* Text provided
------------
Early on, I became familiar with bright green bitterweed, one of the commonest plants along the roadside. Topped with sad-looking, drooping, deep gold flowers, it's often accompanied by a few discarded hamburger wrappers or beer bottles or a crumpled cigarette package or two, because it grows in the roughest, poorest places of all, even pushing up its silky, fringe-like leaves through cracks in the pavement.

Except for the birds, my knowledge of the old field's animal life is still sketchy. In early summer, grasshoppers buzzed and flew, and the songs of cicadas had just begun. There were bumblebees, black wasps, an occasional dragonfly, and a few butterflies, like sleepy orange and eastern tailed blue. Honeybees foraged in the roadside wildflowers and seemed especially to like the skimpy greenish-white blooms of the English plantain. Whenever I took the time to look, I could find a well-camouflaged green anole hunting in the shabby jungle of weeds. Many mornings one or two Eastern cotton-tailed rabbits would hop slowly from one side to the other, sometimes stopping at the edge of the grass and waiting, watching me come closer.

The sounds of the old field on a summer morning were as varied and interwoven as the patterns of vegetation - the faint hum, buzz and whine of insects; the twitter of chimney swifts from overhead, the towhees' warbled drink your tea, the blue-gray gnatcatchers' energetic speee-speee-speee, the rolling wichity wichity wichity of a common yellowthroat, the mew of a catbird, the coo of mourning doves, the peep of cardinals, the harsh call note of a brown thrasher, the chatter of Carolina wrens. Against the smoky, droning background of speeding trucks, cars and SUVs on the highway below, the thin, rising notes of a prairie warbler's song seemed lit with exceptional beauty. I often heard the hoarse cry of a red-tailed hawk as it soared, and occasionally - not often - heard the clear, strong, emphatic Bob-White of a quail.

One morning I watched as a female prairie warbler pursued a frantically buzzing cicada through the air, caught it, and landed on the road to struggle with it for two or three minutes before finally subduing it and flying off back into the grass and weeds. Another day, an apparently furious hummingbird chased a mockingbird across the field and out of sight.

But my favorite birds of the summer field, the ones that always brought a smile to my face, were the dowdy little field sparrows, small birds with brown-streaked wings, rusty caps and pink bills, whose airy, cheerful songs - beginning with a series of sweet, slurred whistles and accelerating into a tumble of notes - bounced over the weeds and grasses and wildflowers like seeds blowing in the wind.
------------
* About this task
Retype the portion of the old-field passage that begins with the words containing "One morning I" and ends with "in the wind.", matching it word for word. The lines that follow were taken from a separate source.

* Available data
------------
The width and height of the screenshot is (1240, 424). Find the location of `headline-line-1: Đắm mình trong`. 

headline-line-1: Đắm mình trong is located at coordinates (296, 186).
------------
* Task response
One morning I watched as a female prairie warbler pursued a frantically buzzing cicada through the air, caught it, and landed on the road to struggle with it for two or three minutes before finally subduing it and flying off back into the grass and weeds. Another day, an apparently furious hummingbird chased a mockingbird across the field and out of sight.

But my favorite birds of the summer field, the ones that always brought a smile to my face, were the dowdy little field sparrows, small birds with brown-streaked wings, rusty caps and pink bills, whose airy, cheerful songs - beginning with a series of sweet, slurred whistles and accelerating into a tumble of notes - bounced over the weeds and grasses and wildflowers like seeds blowing in the wind.